# intersection of a line and the viewport edges?

I’m building a 3d data-viewer and wonder the best way to keep the axes labels (like
x, -x, y, -y, z, -z) in the viewport as the axes is rotated. Right now, keyboard arrow keys, etc, can rotate and zoom and labels are billboarded to always face front. But I need to know how to find out where the axes themselves intercept the edge of the window so I can put the lables in the right place. This seems difficult because it depends on the projection not just the data in the view. Any suggestions?

(I am using gluLookAt to “fly around” the axes, and I need to be able to switch between ortho and projective views.)

Thanks in advance. -Lorax

you can easily using glProject and glUnproject functions find out where a point in “OpenGL space” actualy lies on screen and vice versa.

Then just find out the dimensions of your screen and look when the ending line goes out of screen, find intersection of this line with window edge and there place the letter.

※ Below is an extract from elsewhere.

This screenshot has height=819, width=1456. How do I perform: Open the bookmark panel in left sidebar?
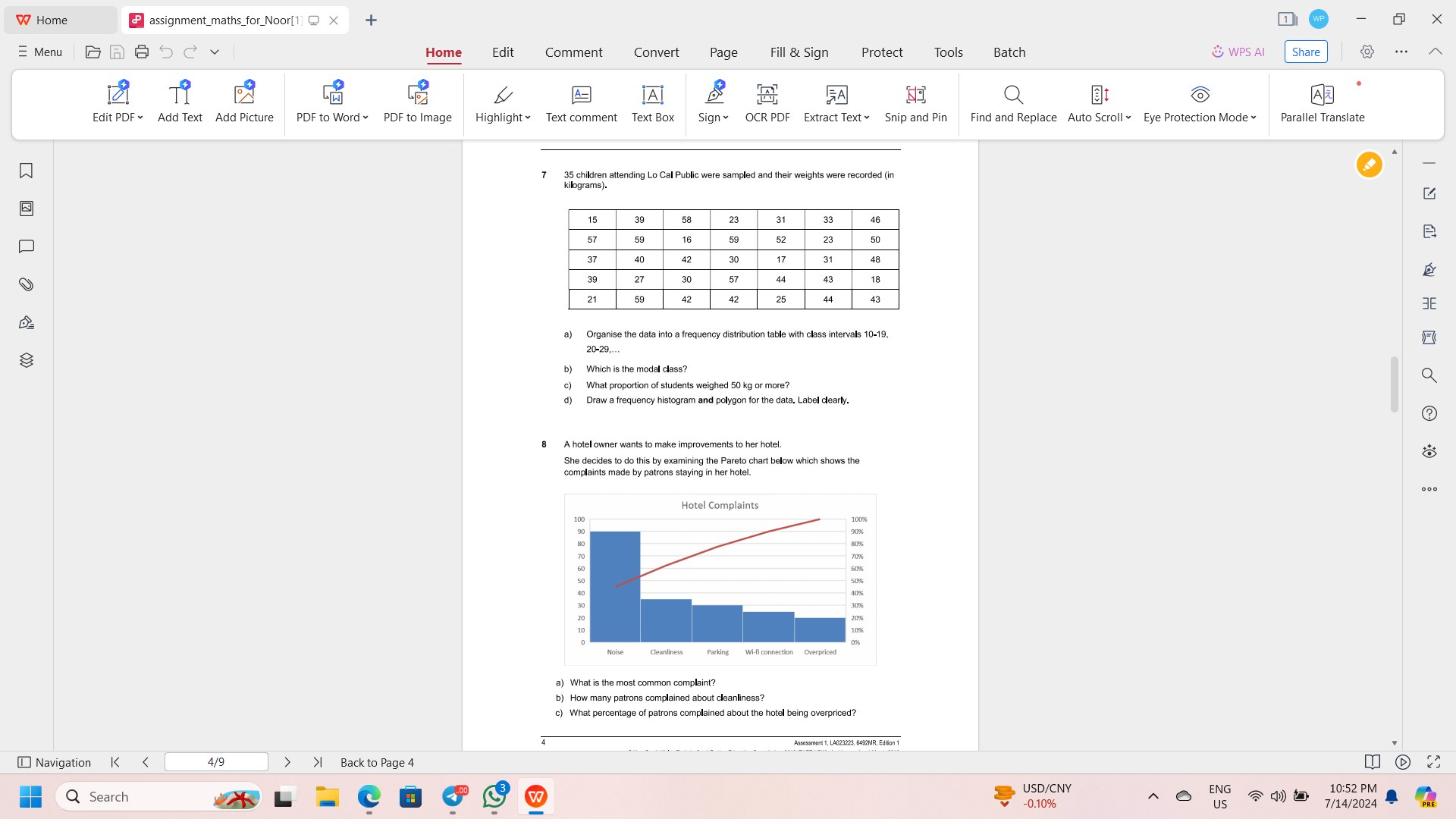pyautogui.click(x=27, y=171)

glProject and glUnproject are very useful, you don’t need to use them only when drawing something, you can also create your own matrix and they can find out for you both way transforming through these matrixes. No need for your own difficult computation.

hope it helps.

greets
Platinum

sorry, it is “gluProject” and “gluUnProject”

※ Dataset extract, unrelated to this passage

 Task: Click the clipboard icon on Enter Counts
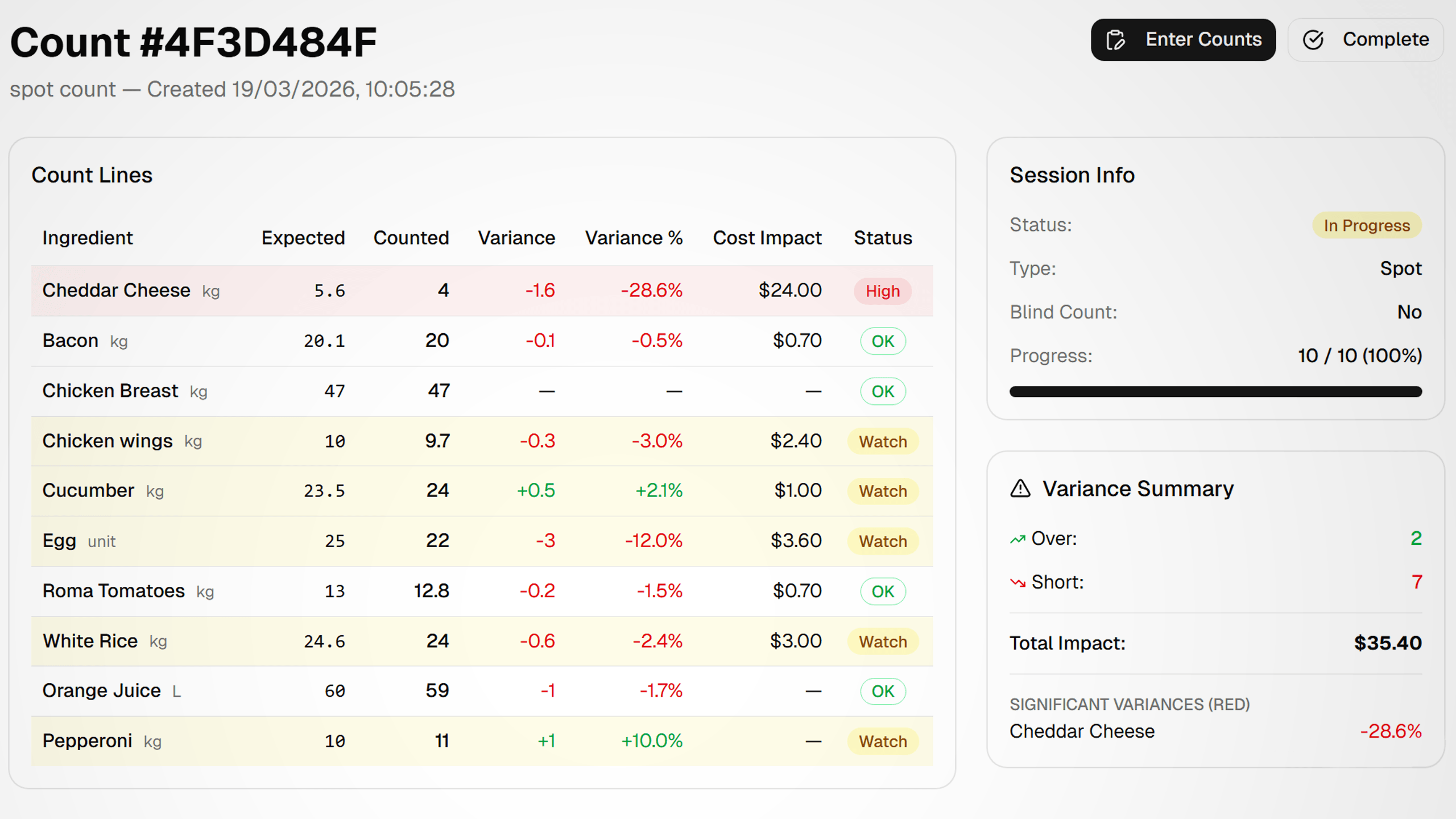coord(1115,40)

Thanks, Platinum, that helps alot!

After I posted my question, I began to see the problem as a classical clipping problem, that what you are looking for are the intersections of line segments (the axes) and their bouding box (or frustum). Now, I have no experinece with clipping, but it seems to me that that you would need to know the planes that form the bounding boxes then find the intersection of the lines with these planes. Now comes the tricky part: 6 planes are needed to describe a bounding volume, so each axis could need to be tested against up to 6 planes to fine the intersection. Ugh. Sounds awfully expensive. (I know because of the symmetries this could be reduced quite a bit, but still…)

Anyway, probably gluUnProject can be used to find the coodinates of the bounding volume by giving it the cornors of the window. I’d need to call it 4 times to get the upper left corner front and back and the lower right front and back.

However, how do I specify the “winZ” parameter to get the front and back planes? Anyone know? Is this always in the range 0 to 1?

Any good algorithms out there for this problem?

Best -Lorax

[This message has been edited by Lorax (edited 11-27-2001).]